Ou, por exemplo, Débora, uma escriturária de 41 anos. Ela é oficialmente membro da igreja reformada. Ela descreve-se como sendo nem religioso nem espiritual. Mas ela pensa que existe um Deus em de alguma forma, que vê como as coisas estão a correr. Também acredita que existe uma vida depois da morte. Mas estes elementos não têm grande importância na sua vida. Ela é uma fuzzy.

O modelo da transição secular diz-nos que os fuzzies são um fenómeno apenas transitório. Os filhos dos fuzzies serão eles próprios fuzzies ou seculares e, a longo prazo, os seculares - pessoas sem qualquer crença ou prática religiosa - serão maioritários.

Interior de uma igreja

Questões, dúvidas e necessidade de mais investigação

Mas, espera! Poderá tudo isto ser realmente verdade? O artigo de Brauer sobre o caso dos EUA é uma forte prova da robustez do modelo. Mas, ainda assim, é possível ter dúvidas.

Pode haver dúvidas sobre os dados. De facto, nem todos os países se comportam tão bem como os EUA. Como Voas já admitiu no seu primeiro artigo, os franceses comportam-se um pouco mal em relação às previsões dos modelos - quem diria? A Irlanda e especialmente Israel são outros países que apresentam desvios ligeiros (para a Irlanda) e fortes (para Israel) em relação ao modelo.

Alguns académicos argumentam que os dados não mostra um declínio em intenso religião nos EUA No seu livro, Os religiosos herdarão a terra? Demography and Politics in the Twenty-first Century (Demografia e Política no Século XXI), Eric Kaufmann, da Universidade de Londres, prevê que os efeitos da imigração de países religiosos e da fecundidade religiosa serão a inversão do processo de secularização no Ocidente.

Outras dúvidas prendem-se com a generalidade. O modelo foi aplicado com sucesso na Europa Ocidental e nos Estados Unidos. Mas e noutras regiões do mundo? E os países não cristãos? É suposto a transição secular funcionar também nesses países?

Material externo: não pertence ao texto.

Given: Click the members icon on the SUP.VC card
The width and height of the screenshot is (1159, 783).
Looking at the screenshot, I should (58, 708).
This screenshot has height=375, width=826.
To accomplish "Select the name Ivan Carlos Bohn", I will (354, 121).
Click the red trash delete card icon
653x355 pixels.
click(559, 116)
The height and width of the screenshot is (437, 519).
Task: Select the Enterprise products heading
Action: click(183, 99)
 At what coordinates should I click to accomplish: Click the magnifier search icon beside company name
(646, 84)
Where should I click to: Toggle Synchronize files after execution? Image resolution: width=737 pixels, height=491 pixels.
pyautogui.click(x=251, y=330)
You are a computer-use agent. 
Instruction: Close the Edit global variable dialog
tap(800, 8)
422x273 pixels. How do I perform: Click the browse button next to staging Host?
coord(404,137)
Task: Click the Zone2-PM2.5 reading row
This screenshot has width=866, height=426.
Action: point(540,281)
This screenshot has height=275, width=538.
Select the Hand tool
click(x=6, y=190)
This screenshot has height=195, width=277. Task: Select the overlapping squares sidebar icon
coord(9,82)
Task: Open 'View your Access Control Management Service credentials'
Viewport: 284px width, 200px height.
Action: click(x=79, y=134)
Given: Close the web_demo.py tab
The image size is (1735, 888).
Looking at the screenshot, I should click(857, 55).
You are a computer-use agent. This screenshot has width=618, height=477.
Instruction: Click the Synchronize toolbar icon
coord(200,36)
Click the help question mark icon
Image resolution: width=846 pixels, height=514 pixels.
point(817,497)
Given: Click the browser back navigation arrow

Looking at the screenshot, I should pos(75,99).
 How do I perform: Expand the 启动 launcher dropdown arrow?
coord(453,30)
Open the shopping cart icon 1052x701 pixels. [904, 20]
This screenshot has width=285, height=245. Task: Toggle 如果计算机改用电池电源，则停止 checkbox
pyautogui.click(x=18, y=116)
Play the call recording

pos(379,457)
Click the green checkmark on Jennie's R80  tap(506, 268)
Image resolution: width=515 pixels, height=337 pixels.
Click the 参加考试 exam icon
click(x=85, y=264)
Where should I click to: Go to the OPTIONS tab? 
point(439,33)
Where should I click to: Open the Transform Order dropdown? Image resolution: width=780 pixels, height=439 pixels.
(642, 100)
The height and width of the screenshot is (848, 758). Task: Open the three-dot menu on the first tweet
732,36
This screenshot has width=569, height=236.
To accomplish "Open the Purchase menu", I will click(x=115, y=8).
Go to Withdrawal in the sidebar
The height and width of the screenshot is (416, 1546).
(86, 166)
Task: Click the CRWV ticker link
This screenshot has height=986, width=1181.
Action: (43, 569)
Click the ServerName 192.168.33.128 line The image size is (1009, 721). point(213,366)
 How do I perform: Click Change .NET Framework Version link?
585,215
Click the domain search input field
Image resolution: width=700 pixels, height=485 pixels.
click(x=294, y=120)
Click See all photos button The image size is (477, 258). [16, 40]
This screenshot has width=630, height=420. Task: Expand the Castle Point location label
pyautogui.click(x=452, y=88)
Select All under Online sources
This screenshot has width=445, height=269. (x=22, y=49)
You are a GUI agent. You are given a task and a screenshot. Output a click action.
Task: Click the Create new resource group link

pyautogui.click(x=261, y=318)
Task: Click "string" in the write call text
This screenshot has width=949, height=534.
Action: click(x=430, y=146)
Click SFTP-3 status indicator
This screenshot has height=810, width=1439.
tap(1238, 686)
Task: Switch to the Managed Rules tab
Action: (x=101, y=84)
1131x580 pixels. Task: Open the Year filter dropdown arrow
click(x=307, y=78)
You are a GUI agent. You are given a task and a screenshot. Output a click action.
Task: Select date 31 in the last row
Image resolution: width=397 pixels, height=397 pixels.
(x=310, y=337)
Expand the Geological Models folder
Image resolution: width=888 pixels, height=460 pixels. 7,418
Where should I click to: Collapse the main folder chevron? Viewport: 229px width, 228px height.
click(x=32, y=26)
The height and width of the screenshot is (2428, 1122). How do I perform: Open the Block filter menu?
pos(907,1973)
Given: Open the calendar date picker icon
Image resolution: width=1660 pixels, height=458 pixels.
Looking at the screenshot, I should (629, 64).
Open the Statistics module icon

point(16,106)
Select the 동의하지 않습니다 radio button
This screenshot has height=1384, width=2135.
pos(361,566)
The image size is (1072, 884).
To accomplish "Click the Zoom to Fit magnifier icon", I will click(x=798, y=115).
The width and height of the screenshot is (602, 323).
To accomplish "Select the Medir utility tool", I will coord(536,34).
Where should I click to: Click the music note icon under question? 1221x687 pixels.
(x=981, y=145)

Por último, as dúvidas dizem respeito à filosofia das ciências sociais. Eminentes filósofos sociais, de Karl Popper a Anthony Giddens, têm-nos dito repetidamente que não podem existir leis nas ciências sociais. A velocidade da luz, as forças gravitacionais, os gases - todos eles se comportam de acordo com leis; não é o caso dos seres humanos, com o seu hábito irritante de mudar subitamente de ideias ou de estragar propositadamente os planos dos seus contemporâneos.

Mas o modelo Voas não é exatamente um direito social?

O que nos leva à conclusão que seria de esperar: É necessária mais investigação.

Ninguém pode prever o futuro com certeza.

Mas se Voas e Brauer tiverem razão, os americanos terão de abandonar a sua crença de serem excecional em termos religiosos. Durante mais 25 anos, o número de americanos fuzzies continuará a crescer e depois diminuirá para dar lugar ao número cada vez maior de seculares.


Jörg Stolz é professor de sociologia da religião na Universidade de Lausanne. É o atual presidente da Sociedade Internacional de Sociologia da Religião.